Ce sont Fabre et Perrotet qui l’ont conçu, tout comme le Théâtre de La Colline et celui de Sartrouville. Ils ne s’en sont pas si mal tirés. J’ai eu très peur la première fois, je me suis assis sur le plateau, j’ai regardé cette grande salle et je me suis dit : qu’est-ce que je peux faire ? Finalement, Bobigny, c’est un peu la Rolls du théâtre. Il faut des outils comme ça, mais ils induisent un certain type de propositions. Quand j’ai quitté Bobigny, c’est parce que j’avais un vrai problème de programmation : j’étais vraiment trop « programmé », condamné à faire certaines choses sans pouvoir en faire d’autres.

À Vidy, vous éditez un nouveau programme chaque trimestre…

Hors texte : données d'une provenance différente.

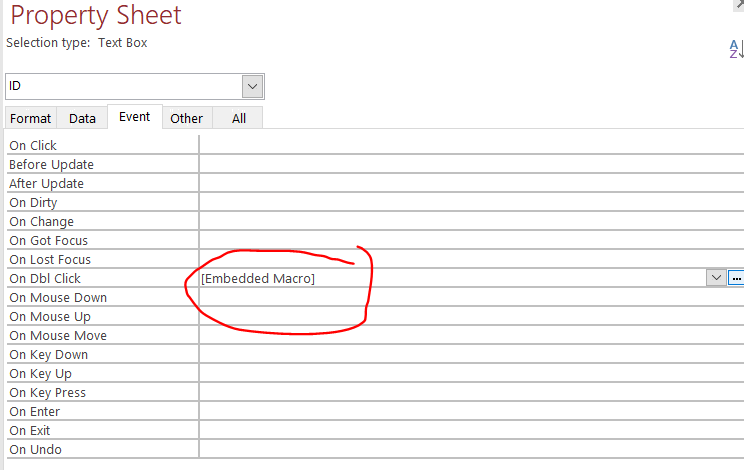744x470 pixels.
Task: Click the On Change property field
Action: click(x=470, y=221)
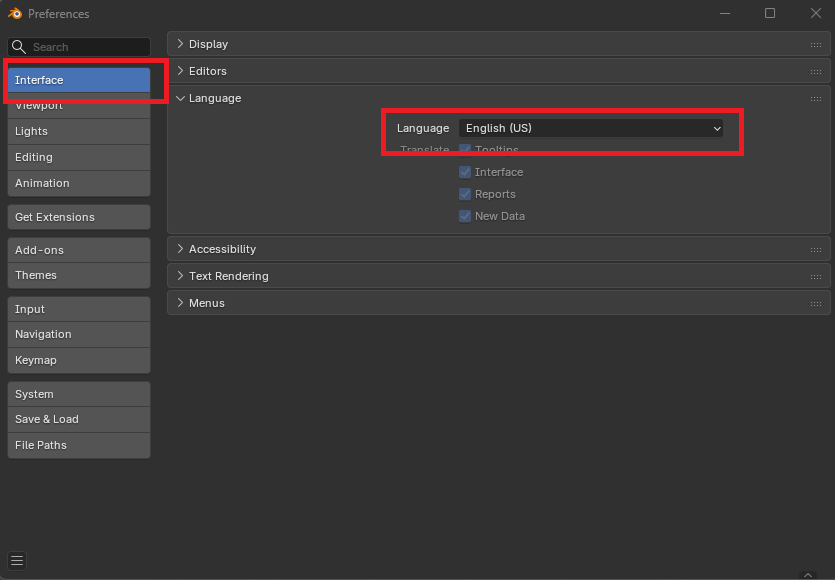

Nous annonçons le début de la saison et des pistes pour le reste de l’année. Je ne sais pas comment on peut construire et verrouiller une saison un an, voire deux ans à l’avance. Je pense qu’il faut laisser au contraire le plus de fluidité possible et se réserver des choses inattendues. L’autre jour, j’ai pris un coup de poing dans la gueule avec le spectacle d’Arpad Shilling, et il n’est pas dit que je n’essaie pas de caler des représentations dans la deuxième partie de cette saison.

Cette liberté dont vous témoignez est aussi une liberté financière ?

Je vais en surprendre quelques-uns, je connais la situation en France et en Europe depuis le temps que je traîne mes guêtres : les moyens de Vidy sont ceux d’un petit centre dramatique ou d’une scène nationale en France. Nous nous autofinançons depuis dix ans à plus de 50 % de notre budget, sur la base essentielle de la billetterie, qui représente 10 % comme dans tous les théâtres, et bien évidemment de mécènes – ce qui fonctionne un peu mieux en Suisse qu’en France, mais toujours dans des proportions maîtrisées. Ce qui est important, c’est la collectivité publique, qui est garante de la liberté du travail. Le reste c’est le soutien en terme de coproductions et de tournées.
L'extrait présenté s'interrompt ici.